The assault plan was straightforward; after a heavy bombardment of the far end by the divisional artillery of the 52nd (Lowland) Division, the Canadian 5th Field Artillery, the heavy mortars of the Toronto Scottish, and the mortars of the Highlander mortar platoon, B Company would move onto the causeway and establish a semi-circular bridgehead about 200 metres in depth at the far end. Then D and A Companies would move through, the former pushing towards the southwest, the latter to the northwest. Ellis may not have known that the "polder," or the dyked and reclaimed marshland to the immediate southwest of the Walcheren end of the causeway, was partially flooded and that D Company would have to move atop the dyke or along it. Once all that had been accomplished, the Highlanders were to expand the bridgehead in the direction of Arnemuiden in preparation for the Maisonneuve who were to pass through them. The area would then be turned over to the 52nd (Lowland) Division which would drive deeper into Walcheren. To oversee the battle, Ellis moved his tactical headquarters to a sunken brick road running south from the causeway approach road, on the east side of a dyke. From atop the dyke he would be able to see what was happening along the causeway and on the Walcheren dyke about a kilometre away over the salt marsh. It was an exposed position, but this was the first major battle for Ellis as battalion CO and he obviously intended to show his men that he was right up with them.

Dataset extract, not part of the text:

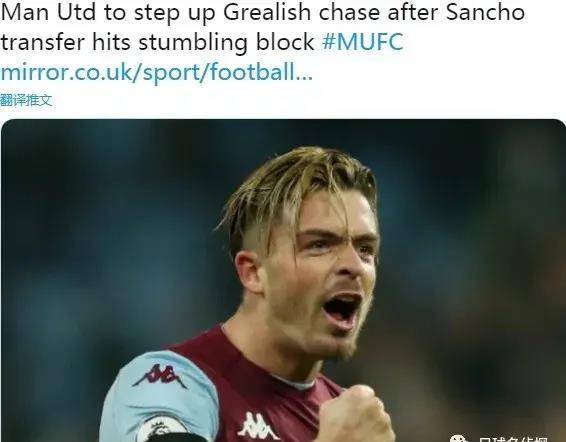Click the player's face in the tweet photo
Viewport: 566px width, 442px height.
[x=328, y=274]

The night was exceptionally clear. Clarke and his men waited at the eastern end of the causeway, anxious to start across. Signaller Frank Holm carried the Mark 18 radio set. As they waited he remarked to one of the other men: "Tonight is Halloween. I wonder if there are going to be any fireworks?"16 Within minutes he had his answer; at 2340, the guns opened up on the far end of the causeway and the line of dykes to the north and south of it. According to Megill the 52nd (Lowland) artillery had the task of blasting the Germans from their fire trenches atop the dykes but failed to hit their targets.17 Almost as soon as the Canadian and British artillery opened up, German artillery began to fire at the causeway. At 2400 B Company moved out, inching forward along the south side of the railbed and trying to use it as partial cover from the machine guns firing at them from the north dyke.18

Notes

9. Terry Copp, The Brigade [Stoney Creek, Ontario, 1992], p. 156.

10. D. Bercuson interview with W. Megill in possession of the author.

11. WD, 5 CIB, 30/10/44.

12. Except where otherwise cited, the story of the causeway battle is taken from WD, Calgary Highlanders (CH), 31/10/44-2/11/44.

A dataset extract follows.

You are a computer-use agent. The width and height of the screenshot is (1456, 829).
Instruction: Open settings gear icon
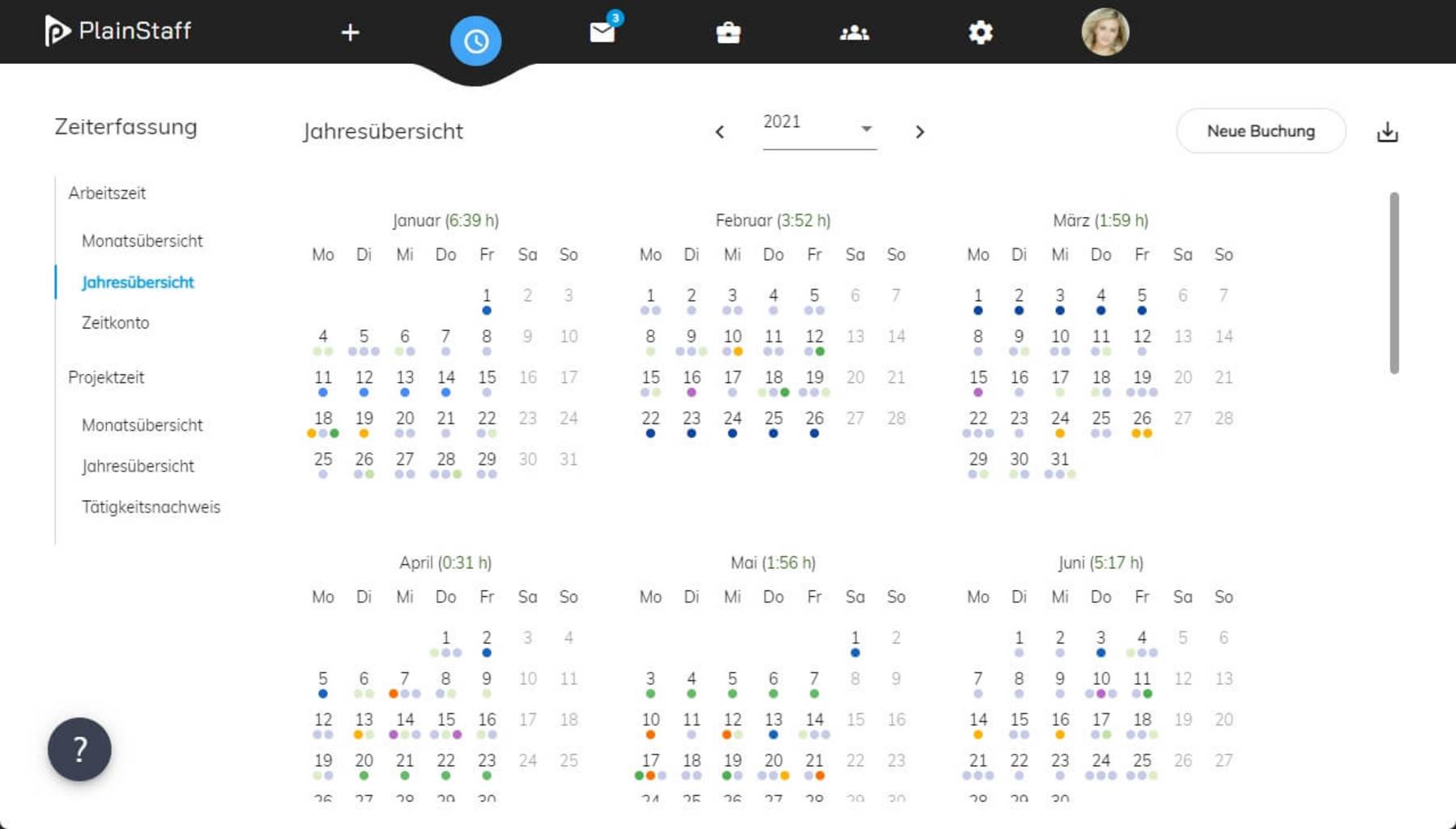[980, 32]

13. NAC, RG 24, Records of the Department of National Defence (henceforth DND Records), Vol. 10985, File 265.011, "The capture of Zuid Beveland and operations to secure a bridgehead on Walcheren Island." draft version. There are two versions of this document in this file, a draft version and a shorter final version.

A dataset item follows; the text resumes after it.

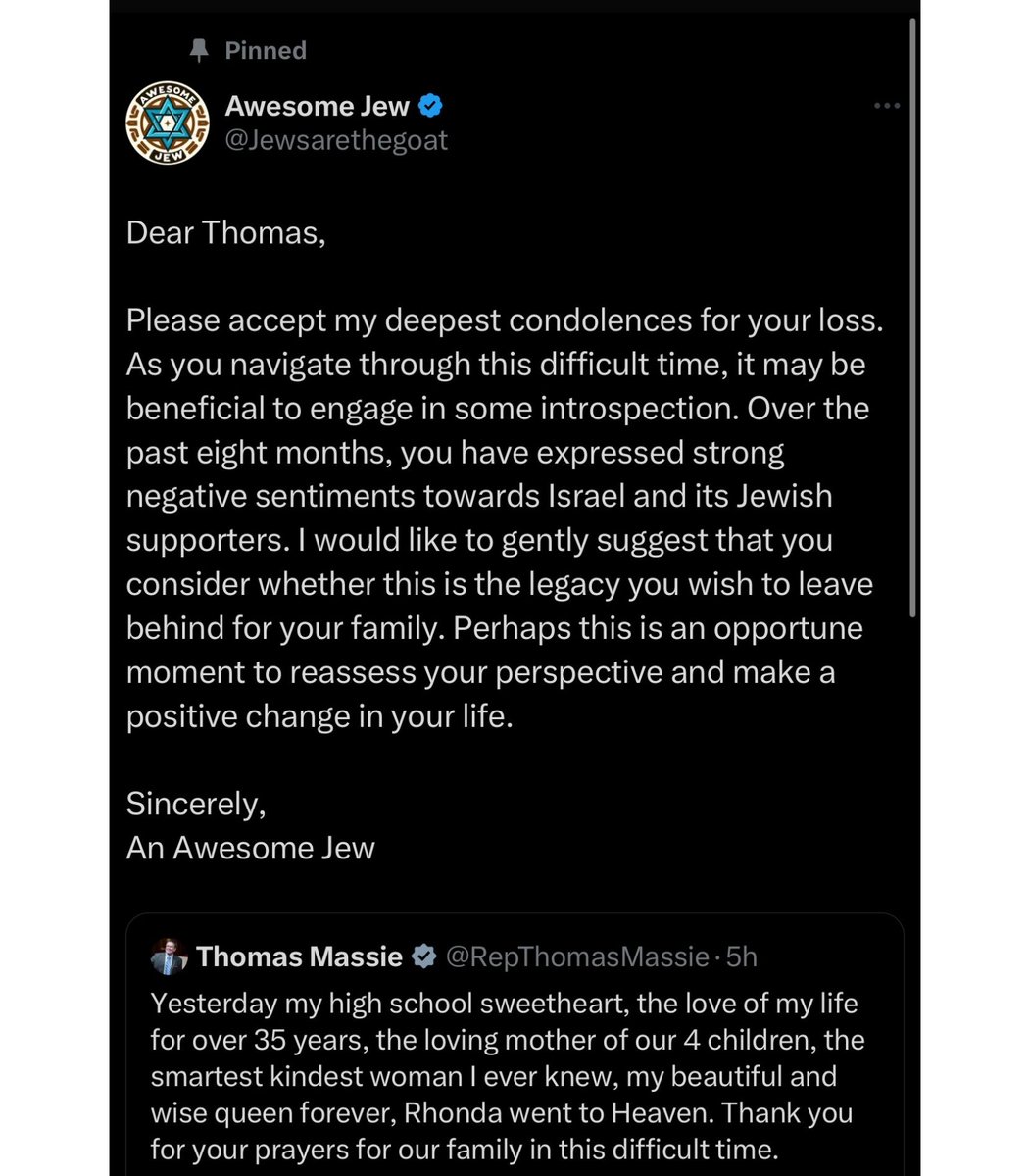Visit the @Jewsarethegoat handle
1030x1176 pixels.
[x=336, y=140]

14. WD, Black Watt, 31/10/44; 1//11/44.

15. Reed interview with Frank "Nobby" Clarke, in the possession of the author.

16. Frank P. Holm, A backward Glance [ Sault Ste. Marie] p. 33.

17. DND Records, Vol. 10985, File 265.011, "The capture of Zuid Beveland and operations to secure a bridgehead on Walcheren Island."

18. Ibid. The railbed, being 1.5 metres or so higher than the road, afforded some cover against fire from the north, but not the south.